Quant à la droite classique, elle verse assez souvent et rapidement dans la tendance à ne considérer qu’un seul type d’immigration: celui dicté par une économie friande de chair à travail. Sous entendu, à travail temporaire, mal payé et modulable selon le bon plaisir entrepreneurial.
On en concluerait facilement que l’immigration est un problème trop complexe, divers et subtil pour être laissé à l’amateurisme de politiciens capables de ne considérer le phénomène qu’à travers la lorgnette étroite de leurs idéologies respectives.
Même les hauts fonctionnaires font mieux. Ecoutons, par contraste, le directeur de l’Office fédéral des assurances sociales, le fribourgeois Yves Rossier, en partance pour les affaires étrangères. À propos par exemple du retour de l’AVS dans les chiffres noirs: «Sa bonne santé actuelle est due à un seul facteur: la forte immigration qu’on connaît en Suisse depuis le début des années 90. Sans les migrants l’AVS aurait perdu des milliards chaque année depuis 20 ans». Et d’enfoncer le clou: «L’immigration est une bénédiction pour la Suisse et pas seulement pour les assurances sociales. Pensez à nos hôpitaux, homes médicalisés, universités, à nos entreprises en général».

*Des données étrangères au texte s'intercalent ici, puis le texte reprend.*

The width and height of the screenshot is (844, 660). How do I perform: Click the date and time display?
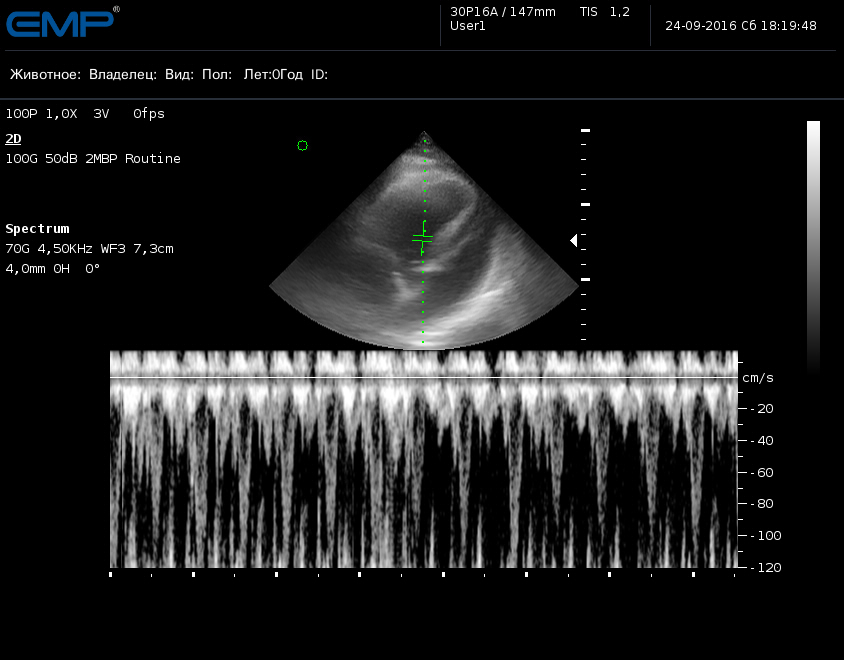click(741, 26)
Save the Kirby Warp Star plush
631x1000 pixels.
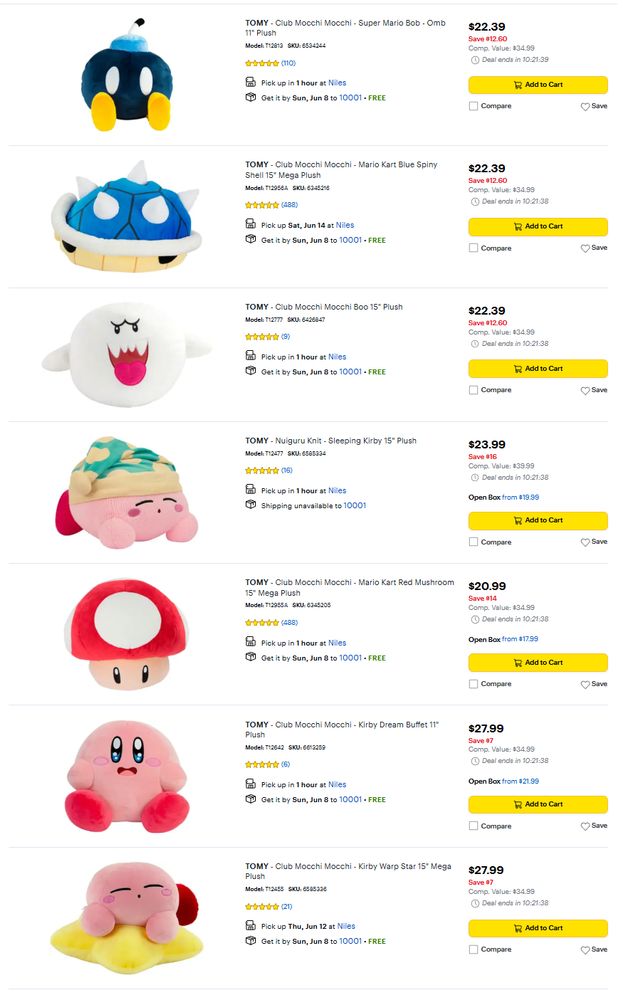tap(586, 949)

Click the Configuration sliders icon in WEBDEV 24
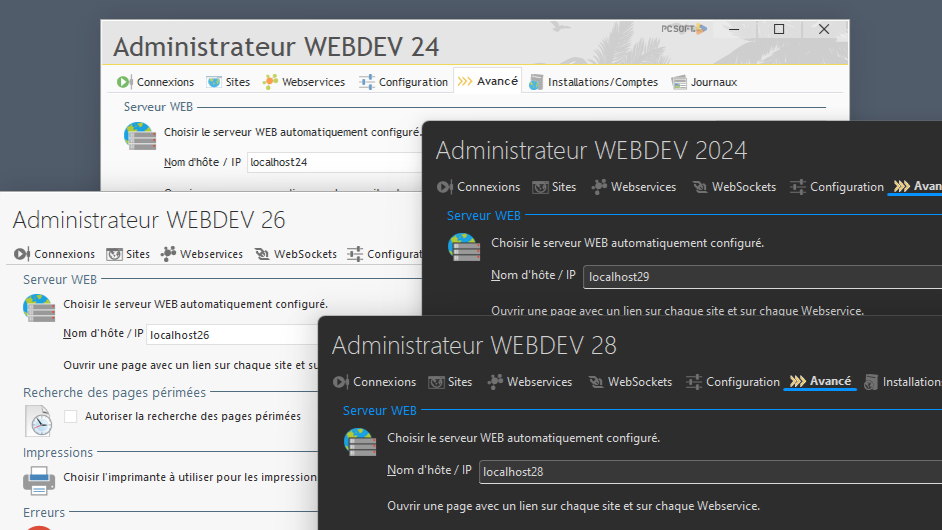pos(367,82)
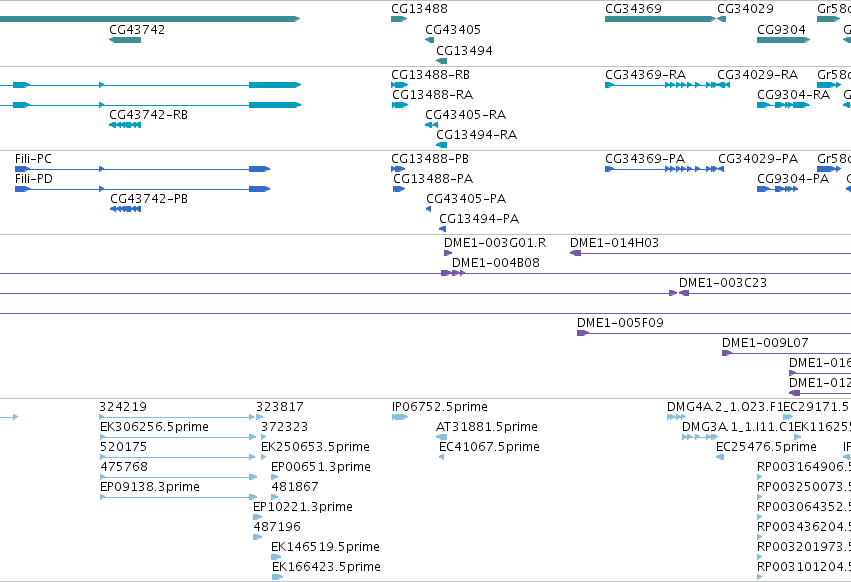The width and height of the screenshot is (851, 582).
Task: Click the CG13488 gene glyph
Action: pyautogui.click(x=399, y=19)
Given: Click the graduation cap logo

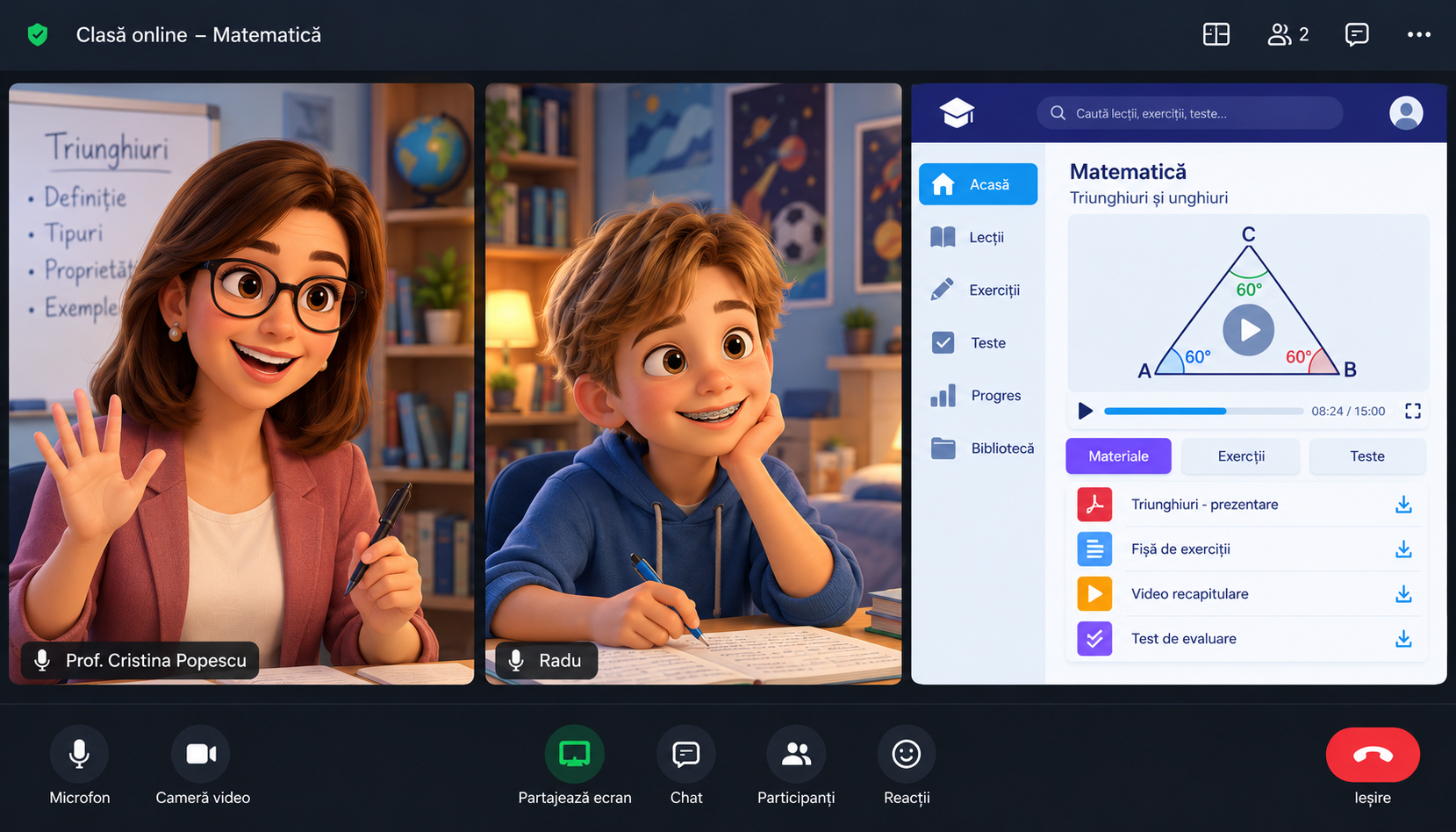Looking at the screenshot, I should (957, 113).
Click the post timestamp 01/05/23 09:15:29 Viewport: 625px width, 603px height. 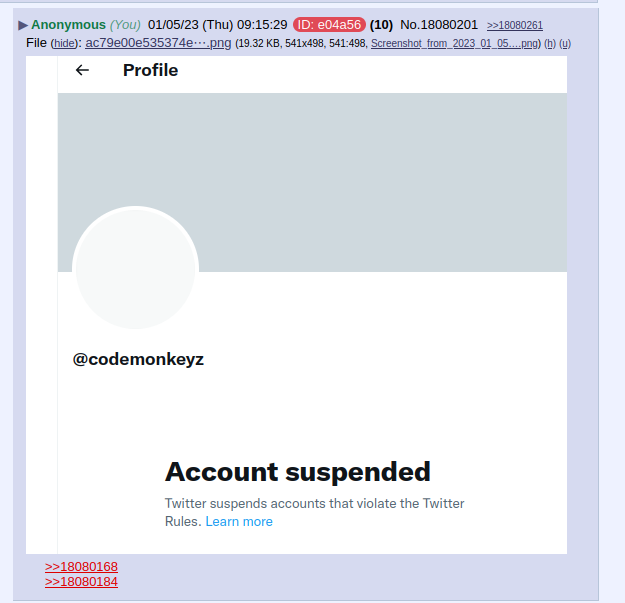[217, 25]
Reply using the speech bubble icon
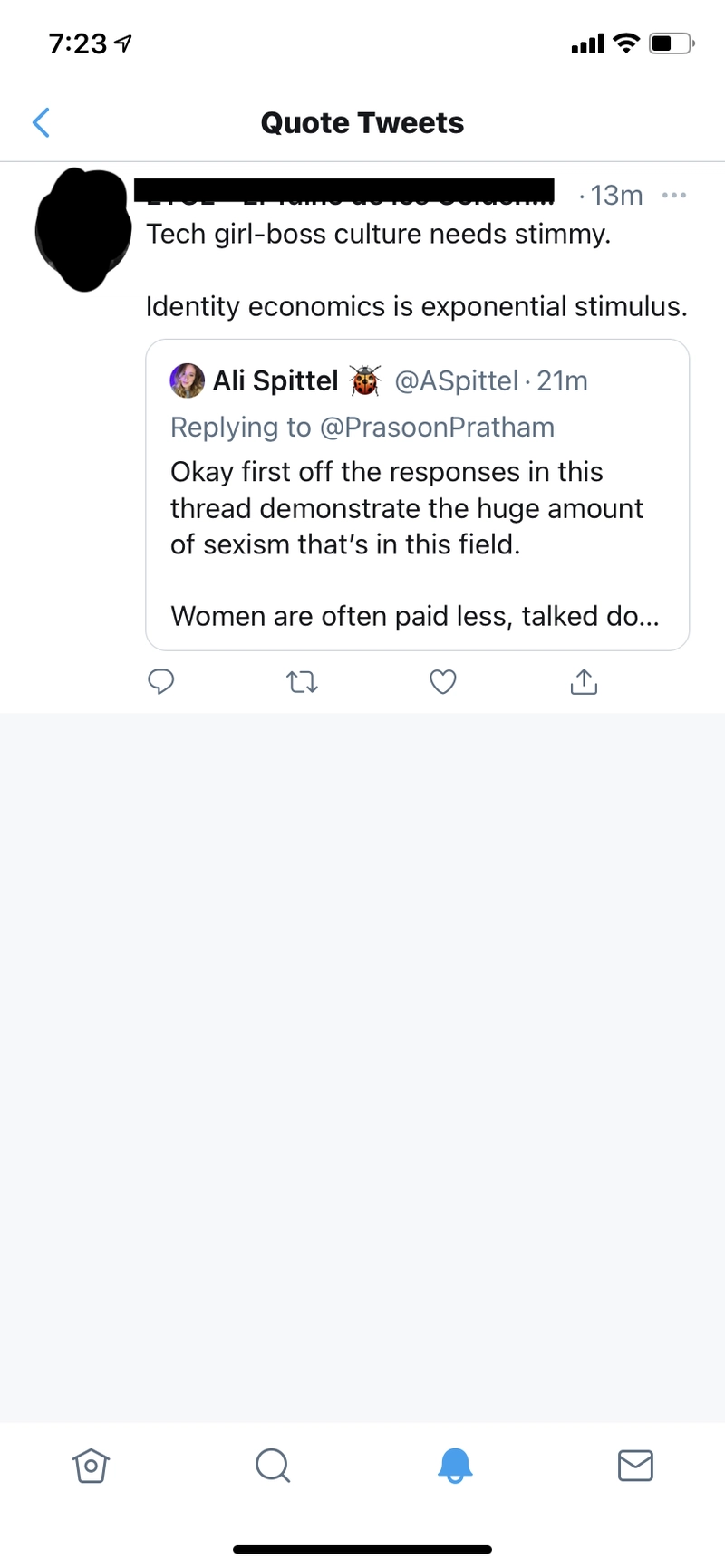The width and height of the screenshot is (725, 1568). 160,681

Avec leur fadaises xénophobes ou, à l’inverse, «sans papiéristes», les politiciens du coup ont l’air de ce qu’ils sont: des dilletantes aveuglés par leurs petites convictions.
Mais rendons à l’UDC ce qui lui appartient: pour ce parti-là, de toute façon, il y aura toujours trop de tout en Suisse. Trop d’allemands, trop de musulmans, trop d’étudiants étrangers, trop de frontaliers, trop de requérants, trop de clandestins.
Il peut sembler dérisoire aujourd’hui de vilipender le monde entier, dans un pays comme la Suisse qui a toujours tiré sa principale force d’une position au-dessus de la mêlée. Un pays où l’on venait panser ses plaies, signer des traités ou à défaut organiser des conférences de paix. Un pays qui laissait au reste de la planète le monopole de la haine et de ses violences subséquentes.
Alors dans un pays pareil, se mettre à éructer contre nos plus proches voisins, nos principaux partenaires économiques, bref montrer une xénophobie anti-européenne, c’est d’autant plus travailler contre l’intérêt général. A cet égard, les représentants de UDC restent, de très loin, les gens les moins patriotiques qui soient. A se demander si, comme les Allemands il n’y en aurait pas, aussi, un petit peu trop.